Отрывок текста:
+ + + +
В моей агитационной деятельности сыграло роль и то, что она была опасной.
Я чувствовал себя тайным борцом против зла, заговорщиком. Теперь, со смертью
Сталина, эта ситуация, казалось, исчерпала себя. Встал вопрос, [276] как
дальше жить. Жить так, как жили прочие нормальные люди, т. е.
приспосабливаться к обстоятельствам и начинать мелочную борьбу за жизненные
блага, я уже не мог. Интуиция подсказывала, что судьба уготовила мне что-то
другое, что я должен просто ждать, и ход жизни сам собой подскажет
направление дальнейшего пути. В наступившей суматохе надо было прежде всего
выбраться из толпы, уйти в сторону и обдумать пережитую эпоху. В 1953 - 1956
годы я выработал свою концепцию сталинской эпохи. Она осталась неизменной
для меня на всю жизнь. Она не была связана ни с какой конъюнктурой и не
подлежала влиянию времени. Впоследствии я посвятил Сталину, сталинизму и
сталинской эпохе много страниц своих книг. К тридцатилетию смерти Сталина
написал книгу "Нашей юности полет". Но при этом я лишь записал и предал
гласности идеи тех лет.
+ + + +
Данные упражнения:
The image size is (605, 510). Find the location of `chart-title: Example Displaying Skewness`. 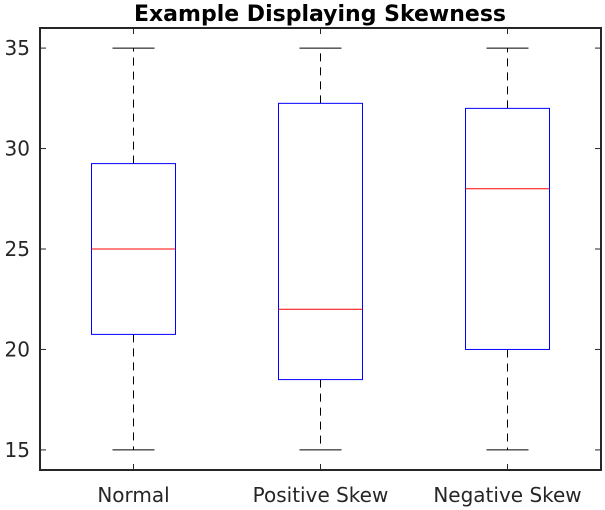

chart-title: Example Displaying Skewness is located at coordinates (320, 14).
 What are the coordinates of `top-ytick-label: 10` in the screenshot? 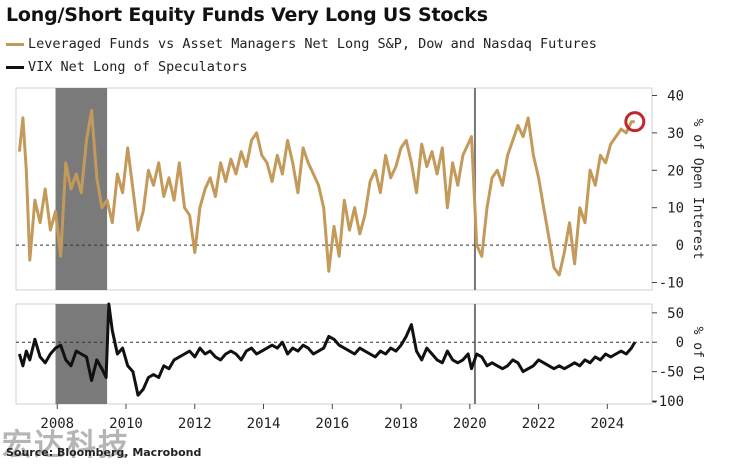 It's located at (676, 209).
+ + + +
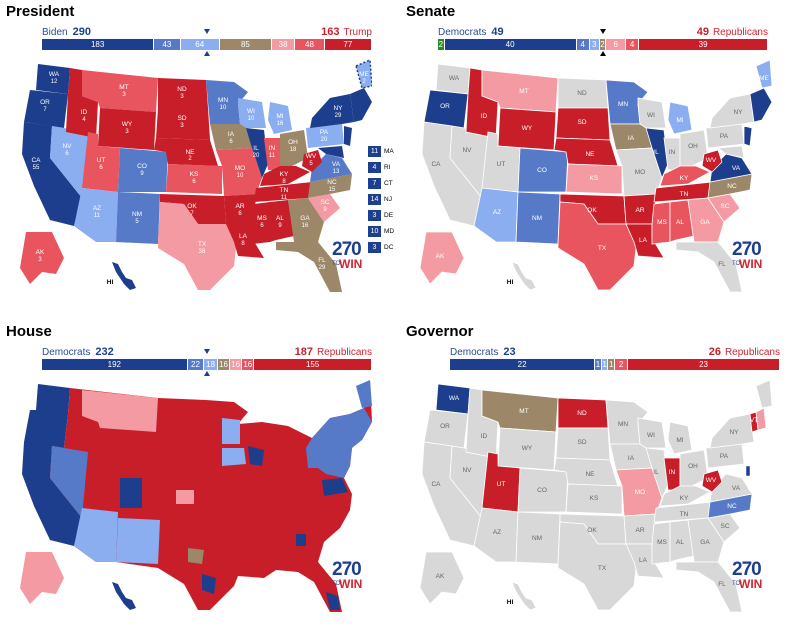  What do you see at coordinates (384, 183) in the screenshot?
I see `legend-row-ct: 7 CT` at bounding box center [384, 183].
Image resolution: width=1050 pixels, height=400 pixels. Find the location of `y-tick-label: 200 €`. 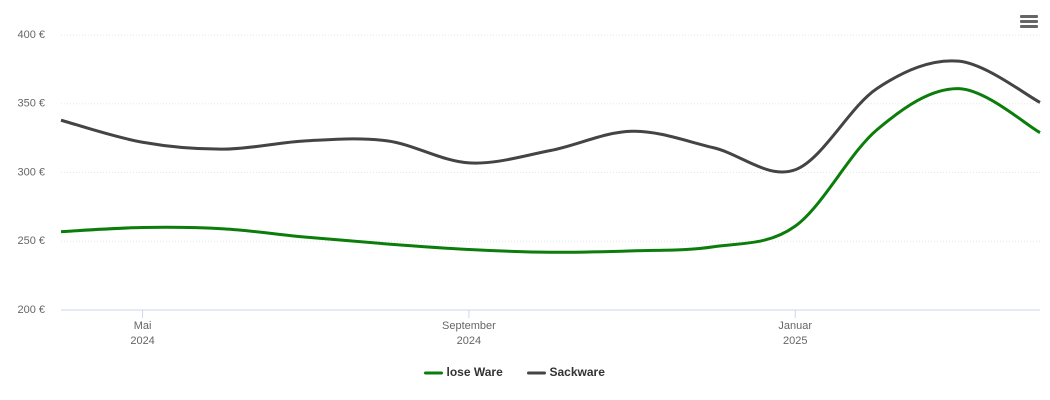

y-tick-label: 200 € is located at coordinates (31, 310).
+ + + +
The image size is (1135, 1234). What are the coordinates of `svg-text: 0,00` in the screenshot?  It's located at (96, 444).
+ + + +
Задание: Перечислите по отрывку о сталинской эпохе всё, чему рассказчик впоследствии посвятил много страниц своих книг.

Ответ: Сталин, сталинизм, сталинская эпоха.